— start —

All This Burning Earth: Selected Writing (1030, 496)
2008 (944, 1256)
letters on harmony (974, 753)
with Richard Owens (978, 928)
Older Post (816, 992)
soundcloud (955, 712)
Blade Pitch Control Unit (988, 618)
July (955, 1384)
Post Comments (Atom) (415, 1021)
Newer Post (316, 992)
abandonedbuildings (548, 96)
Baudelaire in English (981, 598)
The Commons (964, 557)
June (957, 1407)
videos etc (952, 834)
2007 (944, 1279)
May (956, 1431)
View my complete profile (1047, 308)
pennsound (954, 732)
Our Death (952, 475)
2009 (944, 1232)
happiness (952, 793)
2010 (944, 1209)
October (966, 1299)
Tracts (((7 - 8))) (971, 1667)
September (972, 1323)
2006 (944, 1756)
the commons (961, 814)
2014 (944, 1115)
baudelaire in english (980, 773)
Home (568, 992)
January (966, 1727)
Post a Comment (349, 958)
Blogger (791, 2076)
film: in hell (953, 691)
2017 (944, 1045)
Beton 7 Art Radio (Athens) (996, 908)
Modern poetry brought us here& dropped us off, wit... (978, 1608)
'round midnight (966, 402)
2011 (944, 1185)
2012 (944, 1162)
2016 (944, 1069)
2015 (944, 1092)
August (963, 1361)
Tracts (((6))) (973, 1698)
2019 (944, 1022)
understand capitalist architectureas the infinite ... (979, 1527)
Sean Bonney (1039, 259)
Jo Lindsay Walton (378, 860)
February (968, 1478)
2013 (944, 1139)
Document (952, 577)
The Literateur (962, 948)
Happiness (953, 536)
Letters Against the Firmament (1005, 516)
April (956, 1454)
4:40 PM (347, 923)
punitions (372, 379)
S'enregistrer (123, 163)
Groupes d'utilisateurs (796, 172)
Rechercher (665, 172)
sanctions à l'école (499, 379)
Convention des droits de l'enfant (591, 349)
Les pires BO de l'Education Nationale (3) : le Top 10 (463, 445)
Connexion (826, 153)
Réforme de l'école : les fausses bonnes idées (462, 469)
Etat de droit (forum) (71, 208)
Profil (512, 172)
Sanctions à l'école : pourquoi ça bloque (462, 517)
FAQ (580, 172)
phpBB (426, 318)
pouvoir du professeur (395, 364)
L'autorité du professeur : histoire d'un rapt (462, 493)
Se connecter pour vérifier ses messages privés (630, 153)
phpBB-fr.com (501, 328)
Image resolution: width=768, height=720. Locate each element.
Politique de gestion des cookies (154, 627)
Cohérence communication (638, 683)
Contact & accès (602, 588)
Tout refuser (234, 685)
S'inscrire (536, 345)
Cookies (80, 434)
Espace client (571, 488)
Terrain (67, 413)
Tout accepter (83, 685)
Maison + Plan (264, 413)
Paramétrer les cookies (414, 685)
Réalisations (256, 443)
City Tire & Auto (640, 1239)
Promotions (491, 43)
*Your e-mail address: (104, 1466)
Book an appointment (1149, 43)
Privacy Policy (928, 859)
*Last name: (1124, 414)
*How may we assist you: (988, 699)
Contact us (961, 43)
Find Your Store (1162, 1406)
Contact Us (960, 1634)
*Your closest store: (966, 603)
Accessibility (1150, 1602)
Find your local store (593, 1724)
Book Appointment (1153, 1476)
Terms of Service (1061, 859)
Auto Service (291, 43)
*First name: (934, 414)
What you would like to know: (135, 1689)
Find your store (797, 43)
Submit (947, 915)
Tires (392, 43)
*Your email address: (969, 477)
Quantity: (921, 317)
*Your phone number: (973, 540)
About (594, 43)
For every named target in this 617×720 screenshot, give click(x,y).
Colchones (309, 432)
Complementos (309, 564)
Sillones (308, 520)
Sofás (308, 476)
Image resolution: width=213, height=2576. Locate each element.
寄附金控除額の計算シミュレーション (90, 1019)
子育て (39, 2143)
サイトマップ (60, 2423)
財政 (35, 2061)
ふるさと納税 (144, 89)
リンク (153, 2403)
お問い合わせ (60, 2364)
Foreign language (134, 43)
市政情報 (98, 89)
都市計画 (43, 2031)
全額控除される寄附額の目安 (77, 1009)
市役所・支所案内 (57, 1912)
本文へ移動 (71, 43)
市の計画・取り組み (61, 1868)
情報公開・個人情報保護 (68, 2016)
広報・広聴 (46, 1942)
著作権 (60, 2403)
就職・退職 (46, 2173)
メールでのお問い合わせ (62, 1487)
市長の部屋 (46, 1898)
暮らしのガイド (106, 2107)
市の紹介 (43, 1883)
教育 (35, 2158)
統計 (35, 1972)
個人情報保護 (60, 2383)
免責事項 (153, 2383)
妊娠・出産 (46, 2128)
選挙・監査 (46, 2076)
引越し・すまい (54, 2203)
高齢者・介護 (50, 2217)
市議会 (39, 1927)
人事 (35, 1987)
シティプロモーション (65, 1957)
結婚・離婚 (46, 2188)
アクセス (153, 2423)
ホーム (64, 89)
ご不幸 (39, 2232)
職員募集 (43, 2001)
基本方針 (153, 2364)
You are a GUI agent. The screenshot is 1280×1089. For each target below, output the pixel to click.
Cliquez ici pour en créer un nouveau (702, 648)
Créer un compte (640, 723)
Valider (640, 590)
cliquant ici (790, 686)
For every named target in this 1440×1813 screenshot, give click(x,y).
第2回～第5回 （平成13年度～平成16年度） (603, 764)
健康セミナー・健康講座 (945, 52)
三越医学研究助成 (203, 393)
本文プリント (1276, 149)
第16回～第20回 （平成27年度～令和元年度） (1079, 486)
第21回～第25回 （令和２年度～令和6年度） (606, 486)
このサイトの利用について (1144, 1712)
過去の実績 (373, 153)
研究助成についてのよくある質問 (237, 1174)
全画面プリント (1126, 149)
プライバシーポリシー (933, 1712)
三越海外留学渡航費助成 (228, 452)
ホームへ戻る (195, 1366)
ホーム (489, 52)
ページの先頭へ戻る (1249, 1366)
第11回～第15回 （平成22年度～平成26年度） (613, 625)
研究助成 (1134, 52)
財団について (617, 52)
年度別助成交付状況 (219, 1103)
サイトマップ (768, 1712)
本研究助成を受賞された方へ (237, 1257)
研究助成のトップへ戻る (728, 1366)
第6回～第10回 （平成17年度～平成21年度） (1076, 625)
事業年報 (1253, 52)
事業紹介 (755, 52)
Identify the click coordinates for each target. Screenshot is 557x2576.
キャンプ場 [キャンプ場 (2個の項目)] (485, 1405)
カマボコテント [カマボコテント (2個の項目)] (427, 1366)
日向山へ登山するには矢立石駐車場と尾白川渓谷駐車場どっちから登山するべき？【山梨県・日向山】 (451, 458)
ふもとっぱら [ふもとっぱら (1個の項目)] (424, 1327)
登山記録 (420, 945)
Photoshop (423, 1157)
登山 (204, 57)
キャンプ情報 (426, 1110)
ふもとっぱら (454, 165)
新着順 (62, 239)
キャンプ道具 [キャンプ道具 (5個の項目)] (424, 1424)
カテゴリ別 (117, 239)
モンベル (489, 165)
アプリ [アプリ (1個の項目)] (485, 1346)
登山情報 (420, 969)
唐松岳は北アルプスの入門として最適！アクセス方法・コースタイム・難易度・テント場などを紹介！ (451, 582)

— end —

> **WHAT THE TASK REQUIRES**
Copy the data above word for word, from the line with "2013 (944, 1139)" to the line with "pouvoir du professeur (395, 364)", including both of those lines.

> **THE REPLY**
2013 (944, 1139)
Document (952, 577)
The Literateur (962, 948)
Happiness (953, 536)
Letters Against the Firmament (1005, 516)
April (956, 1454)
4:40 PM (347, 923)
punitions (372, 379)
S'enregistrer (123, 163)
Groupes d'utilisateurs (796, 172)
Rechercher (665, 172)
sanctions à l'école (499, 379)
Convention des droits de l'enfant (591, 349)
Les pires BO de l'Education Nationale (3) : le Top 10 (463, 445)
Connexion (826, 153)
Réforme de l'école : les fausses bonnes idées (462, 469)
Etat de droit (forum) (71, 208)
Profil (512, 172)
Sanctions à l'école : pourquoi ça bloque (462, 517)
FAQ (580, 172)
phpBB (426, 318)
pouvoir du professeur (395, 364)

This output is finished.